Passage shown START
Reflections on the San Francisco Bay Area
I just returned from a family spring break vacation in California. On our road trip from Los Angeles to San Francisco, we visited the Chinese American Museum and Japanese American National Museum, drove up the Salinas Valley, took an LGBTQ history walking tour of the Castro, and explored the WPA murals at Coit Tower.
When we arrived in the Bay Area, a place I have been visiting on and off for over 20 years, I was struck by how unaffordable everything has become and what that means for who can actually live and work there. Tech has truly transformed the region, and Silicon Valley now extends far beyond its original geographic hub. We’ve seen a growing divide in what jobs are available in the Bay Area and who can access the good ones.
A decade ago, as the nation recovered from the Great Recession, economic developers and political leaders touted the tech industry’s multiplier effect: Each new tech job indirectly created four other jobs in the area. What this shiny statistic ignores, ReWork the Bay’s Rob Hope tells us, is the fact that most of the indirect jobs created are low-paying service jobs and that the high-paying tech jobs are fundamentally changing the economics of the region.
For instance, a tech job in San Francisco may create jobs for an office cleaner, a cook, a dishwasher, and a barista. These are often low quality jobs that are disproportionately filled by people of color and don’t pay a living wage. Often, these workers face long commutes from far-flung communities, limited or unaffordable housing, little to no healthcare benefits, and other challenges to make ends meet in an impossibly expensive region.
Passage shown END
Data excerpt START
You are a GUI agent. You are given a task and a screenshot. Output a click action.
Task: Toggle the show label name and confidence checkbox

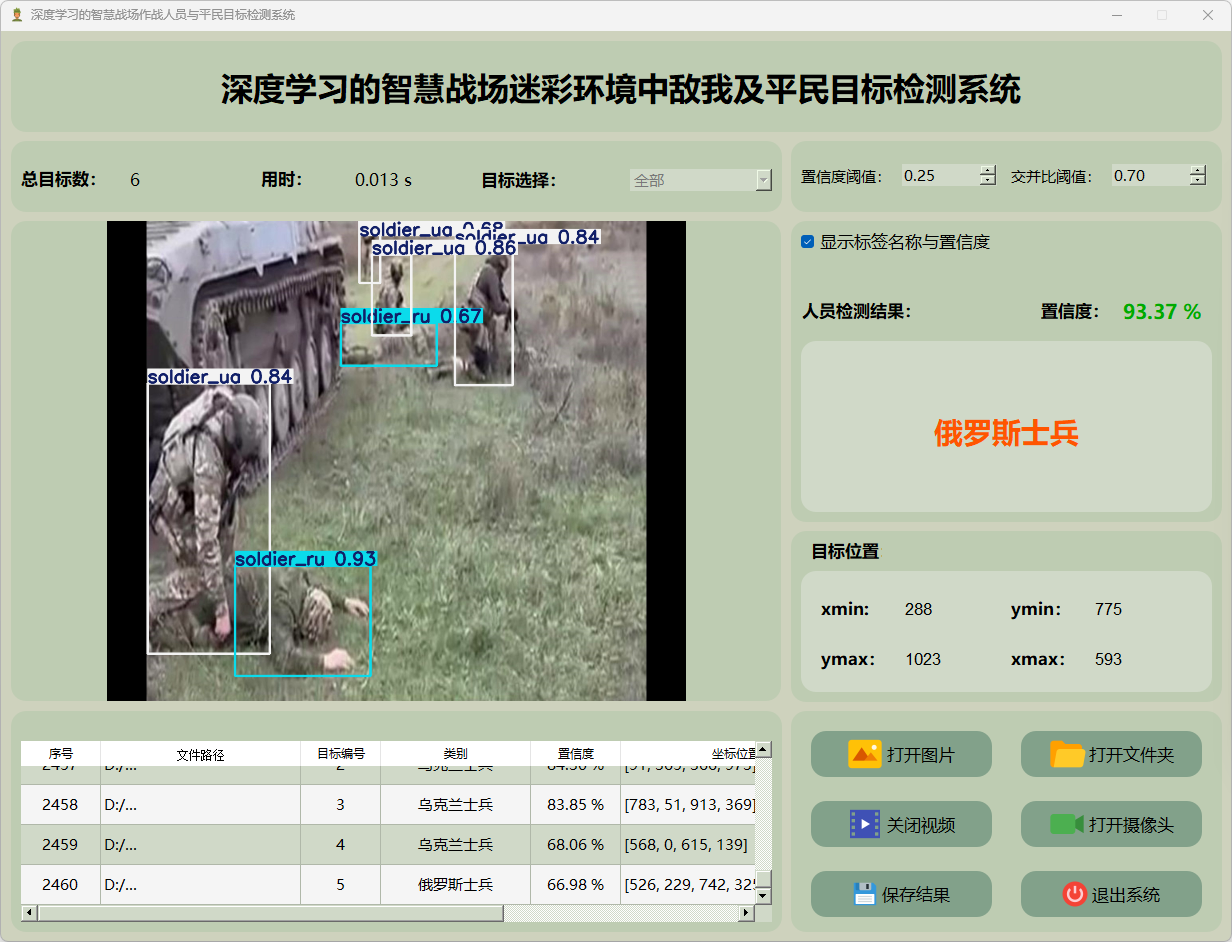(808, 242)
Data excerpt END
• Activities:
1: List the jobs that the reflection on the San Francisco Bay Area says a single tech job in San Francisco may create.
2: Please pick up the reflection on the San Francisco Bay Area after its last sentence and carry it forward.

• Numbered responses:
1:
- Office cleaner
- Cook
- Dishwasher
- Barista

2:
We fall into a similar trap when we look at the coverage of the monthly Department of Labor jobs and employment numbers. The focus on top-line numbers misses so much – racial disparities and occupational segregation and the quality of jobs created, to name a few. In other words, they don’t reflect the fullness of workers’ lives and the broader systems that impact their ability to thrive in a job.
That’s why last year we launched The State of Our Workforce, a monthly video chat where we dig beneath the numbers and explore what’s really going on. [Follow the National Fund for Workforce Solutions on LinkedIn to get updates about future episodes.]
Thankfully, in the Bay Area, the conversation is moving beyond the multiplier effect to disaggregate data and track equity indicators, whether in the Advancing Workforce Equity blueprint, or Rework the Bay’s newest data tool, State of Bay Area Workers. Reports and data are the beginning, not the end, of building a more equitable economy, but they’re critical for understanding root causes and tracking progress and impact.
As we experience a “post-pandemic” labor market, we must keep digging for the real story, shift our efforts toward equity, and design better solutions.